Which lines of the entries contain the string "will"? Please find them and copy them.

## Data extract
⁂
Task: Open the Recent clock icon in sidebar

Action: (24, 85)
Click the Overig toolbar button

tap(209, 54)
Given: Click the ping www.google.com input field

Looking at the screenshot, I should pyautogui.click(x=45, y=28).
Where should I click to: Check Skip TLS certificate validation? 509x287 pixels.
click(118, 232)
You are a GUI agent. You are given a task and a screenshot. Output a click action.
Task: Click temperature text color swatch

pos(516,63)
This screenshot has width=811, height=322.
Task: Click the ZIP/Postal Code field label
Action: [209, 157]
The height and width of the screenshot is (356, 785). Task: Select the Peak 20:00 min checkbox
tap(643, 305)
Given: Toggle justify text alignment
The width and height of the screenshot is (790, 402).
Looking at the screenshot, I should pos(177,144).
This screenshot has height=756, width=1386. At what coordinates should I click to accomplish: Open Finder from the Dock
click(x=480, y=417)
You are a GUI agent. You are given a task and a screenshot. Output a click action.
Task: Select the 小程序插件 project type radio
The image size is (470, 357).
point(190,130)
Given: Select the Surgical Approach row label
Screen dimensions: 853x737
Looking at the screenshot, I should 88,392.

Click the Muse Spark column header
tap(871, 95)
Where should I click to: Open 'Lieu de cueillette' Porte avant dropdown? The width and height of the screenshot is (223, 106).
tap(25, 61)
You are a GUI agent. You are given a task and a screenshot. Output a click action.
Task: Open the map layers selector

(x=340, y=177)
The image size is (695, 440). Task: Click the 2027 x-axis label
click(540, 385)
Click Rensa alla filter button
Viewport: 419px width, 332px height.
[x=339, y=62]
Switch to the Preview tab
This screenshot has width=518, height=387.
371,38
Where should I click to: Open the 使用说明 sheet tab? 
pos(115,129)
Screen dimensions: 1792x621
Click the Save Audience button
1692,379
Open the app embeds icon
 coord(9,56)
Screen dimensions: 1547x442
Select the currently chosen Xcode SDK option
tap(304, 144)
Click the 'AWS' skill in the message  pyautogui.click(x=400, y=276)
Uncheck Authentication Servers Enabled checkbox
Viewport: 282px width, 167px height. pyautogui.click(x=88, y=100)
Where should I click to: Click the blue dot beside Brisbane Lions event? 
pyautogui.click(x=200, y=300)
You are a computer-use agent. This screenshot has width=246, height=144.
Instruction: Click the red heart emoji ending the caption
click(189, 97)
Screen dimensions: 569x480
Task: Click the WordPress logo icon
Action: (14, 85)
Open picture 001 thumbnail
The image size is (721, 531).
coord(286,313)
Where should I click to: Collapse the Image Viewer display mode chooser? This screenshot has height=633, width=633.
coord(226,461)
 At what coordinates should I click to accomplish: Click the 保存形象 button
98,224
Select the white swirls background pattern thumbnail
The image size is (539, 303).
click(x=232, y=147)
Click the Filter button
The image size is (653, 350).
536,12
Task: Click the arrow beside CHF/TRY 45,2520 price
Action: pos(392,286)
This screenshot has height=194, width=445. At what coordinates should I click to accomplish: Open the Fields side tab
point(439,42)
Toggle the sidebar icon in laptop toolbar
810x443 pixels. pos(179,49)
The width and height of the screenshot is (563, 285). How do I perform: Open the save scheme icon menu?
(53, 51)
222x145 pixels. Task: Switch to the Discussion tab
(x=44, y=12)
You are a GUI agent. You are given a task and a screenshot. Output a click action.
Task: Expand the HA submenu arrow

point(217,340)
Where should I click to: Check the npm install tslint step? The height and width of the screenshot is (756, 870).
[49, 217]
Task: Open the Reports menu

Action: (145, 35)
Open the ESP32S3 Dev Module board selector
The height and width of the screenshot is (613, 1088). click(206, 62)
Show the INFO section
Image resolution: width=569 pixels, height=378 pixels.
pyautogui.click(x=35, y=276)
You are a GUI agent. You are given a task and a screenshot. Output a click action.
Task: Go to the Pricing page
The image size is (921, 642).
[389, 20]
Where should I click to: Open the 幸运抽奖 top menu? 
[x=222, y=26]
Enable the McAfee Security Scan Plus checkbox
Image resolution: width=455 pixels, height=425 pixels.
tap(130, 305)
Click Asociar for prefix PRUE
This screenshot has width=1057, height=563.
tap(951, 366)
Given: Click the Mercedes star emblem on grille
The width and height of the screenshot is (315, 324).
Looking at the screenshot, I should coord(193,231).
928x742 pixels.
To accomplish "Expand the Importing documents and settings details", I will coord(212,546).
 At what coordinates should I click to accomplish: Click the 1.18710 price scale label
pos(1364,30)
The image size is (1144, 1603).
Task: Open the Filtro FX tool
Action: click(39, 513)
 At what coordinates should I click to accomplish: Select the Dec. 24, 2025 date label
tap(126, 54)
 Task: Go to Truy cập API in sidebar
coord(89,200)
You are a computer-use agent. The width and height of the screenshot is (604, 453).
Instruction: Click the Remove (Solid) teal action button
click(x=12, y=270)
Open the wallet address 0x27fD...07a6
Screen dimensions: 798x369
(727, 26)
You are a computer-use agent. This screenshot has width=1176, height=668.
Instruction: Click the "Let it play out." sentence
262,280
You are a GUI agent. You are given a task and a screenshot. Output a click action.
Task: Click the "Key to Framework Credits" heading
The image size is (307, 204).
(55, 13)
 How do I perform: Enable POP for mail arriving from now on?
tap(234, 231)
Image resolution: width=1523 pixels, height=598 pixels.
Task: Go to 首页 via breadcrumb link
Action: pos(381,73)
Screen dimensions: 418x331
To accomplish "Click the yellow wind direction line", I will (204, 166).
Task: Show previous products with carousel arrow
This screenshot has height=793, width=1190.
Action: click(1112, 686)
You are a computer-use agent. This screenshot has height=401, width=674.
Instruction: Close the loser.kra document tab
⁂
## Written solution
To accomplish "Expand the Importing documents and settings details", I will coord(212,546).
To accomplish "Click the yellow wind direction line", I will (204, 166).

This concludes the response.